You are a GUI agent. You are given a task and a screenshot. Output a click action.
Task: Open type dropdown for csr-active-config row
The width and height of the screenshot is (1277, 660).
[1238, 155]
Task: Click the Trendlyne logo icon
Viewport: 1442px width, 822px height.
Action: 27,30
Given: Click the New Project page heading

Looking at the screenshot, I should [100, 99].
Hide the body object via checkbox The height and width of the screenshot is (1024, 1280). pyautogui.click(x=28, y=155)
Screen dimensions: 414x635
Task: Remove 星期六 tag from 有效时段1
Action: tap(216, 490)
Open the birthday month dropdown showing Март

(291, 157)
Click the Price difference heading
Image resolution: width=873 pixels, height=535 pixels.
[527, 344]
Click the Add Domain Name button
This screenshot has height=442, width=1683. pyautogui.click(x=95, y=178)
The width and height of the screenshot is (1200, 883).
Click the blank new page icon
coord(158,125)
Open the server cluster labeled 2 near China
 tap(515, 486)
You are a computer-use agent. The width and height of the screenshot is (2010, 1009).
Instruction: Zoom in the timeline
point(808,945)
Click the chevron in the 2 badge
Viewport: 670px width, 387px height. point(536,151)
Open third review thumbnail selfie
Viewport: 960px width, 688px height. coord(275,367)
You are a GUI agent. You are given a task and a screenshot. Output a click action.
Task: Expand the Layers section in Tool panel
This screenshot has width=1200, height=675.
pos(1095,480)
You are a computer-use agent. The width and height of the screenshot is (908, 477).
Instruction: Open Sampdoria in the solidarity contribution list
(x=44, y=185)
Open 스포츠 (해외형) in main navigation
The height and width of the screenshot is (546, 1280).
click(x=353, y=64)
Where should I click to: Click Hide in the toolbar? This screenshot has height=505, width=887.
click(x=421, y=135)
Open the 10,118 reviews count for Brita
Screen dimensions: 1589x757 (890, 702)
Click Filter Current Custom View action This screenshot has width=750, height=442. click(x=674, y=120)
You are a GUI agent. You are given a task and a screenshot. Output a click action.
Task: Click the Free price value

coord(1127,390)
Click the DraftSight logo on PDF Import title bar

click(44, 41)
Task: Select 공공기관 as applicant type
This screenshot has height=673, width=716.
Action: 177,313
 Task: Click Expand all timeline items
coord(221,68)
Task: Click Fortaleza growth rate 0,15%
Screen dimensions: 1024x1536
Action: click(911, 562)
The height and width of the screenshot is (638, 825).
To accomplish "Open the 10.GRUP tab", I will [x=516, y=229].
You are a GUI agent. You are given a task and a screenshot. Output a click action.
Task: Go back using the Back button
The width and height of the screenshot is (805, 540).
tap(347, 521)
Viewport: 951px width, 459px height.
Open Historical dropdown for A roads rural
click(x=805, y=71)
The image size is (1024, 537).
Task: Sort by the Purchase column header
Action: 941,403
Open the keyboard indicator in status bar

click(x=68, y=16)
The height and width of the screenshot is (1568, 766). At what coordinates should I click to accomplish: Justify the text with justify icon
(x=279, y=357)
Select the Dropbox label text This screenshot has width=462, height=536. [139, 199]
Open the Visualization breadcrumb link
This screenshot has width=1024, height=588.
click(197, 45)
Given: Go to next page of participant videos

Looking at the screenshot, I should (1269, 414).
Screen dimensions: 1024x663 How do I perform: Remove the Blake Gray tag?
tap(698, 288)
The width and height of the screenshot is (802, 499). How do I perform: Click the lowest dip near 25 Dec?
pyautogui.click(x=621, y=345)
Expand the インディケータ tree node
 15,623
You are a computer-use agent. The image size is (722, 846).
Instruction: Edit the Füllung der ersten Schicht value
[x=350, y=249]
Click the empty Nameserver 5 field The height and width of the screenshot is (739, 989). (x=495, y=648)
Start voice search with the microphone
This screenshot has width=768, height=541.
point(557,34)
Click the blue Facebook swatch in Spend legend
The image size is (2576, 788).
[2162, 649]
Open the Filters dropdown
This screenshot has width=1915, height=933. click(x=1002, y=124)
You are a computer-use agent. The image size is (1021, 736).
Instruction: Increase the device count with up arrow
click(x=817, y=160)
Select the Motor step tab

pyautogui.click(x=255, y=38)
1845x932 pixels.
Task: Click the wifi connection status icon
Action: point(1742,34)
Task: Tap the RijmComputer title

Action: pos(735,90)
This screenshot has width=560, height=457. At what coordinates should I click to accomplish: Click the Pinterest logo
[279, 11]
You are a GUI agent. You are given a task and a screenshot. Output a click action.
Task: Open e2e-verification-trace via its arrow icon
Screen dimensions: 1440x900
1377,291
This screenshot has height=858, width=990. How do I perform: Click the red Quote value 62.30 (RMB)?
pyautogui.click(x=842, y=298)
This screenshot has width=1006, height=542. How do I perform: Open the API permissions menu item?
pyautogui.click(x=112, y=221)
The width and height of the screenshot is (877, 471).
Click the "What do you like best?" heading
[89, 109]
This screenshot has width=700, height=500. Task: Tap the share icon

━━━━━━━━━━━━━━━━━━━━

PROBLEM DETAILS:
Copy every line above that includes the string "type".

ANSWER BELOW:
Task: Open type dropdown for csr-active-config row
Task: Select 공공기관 as applicant type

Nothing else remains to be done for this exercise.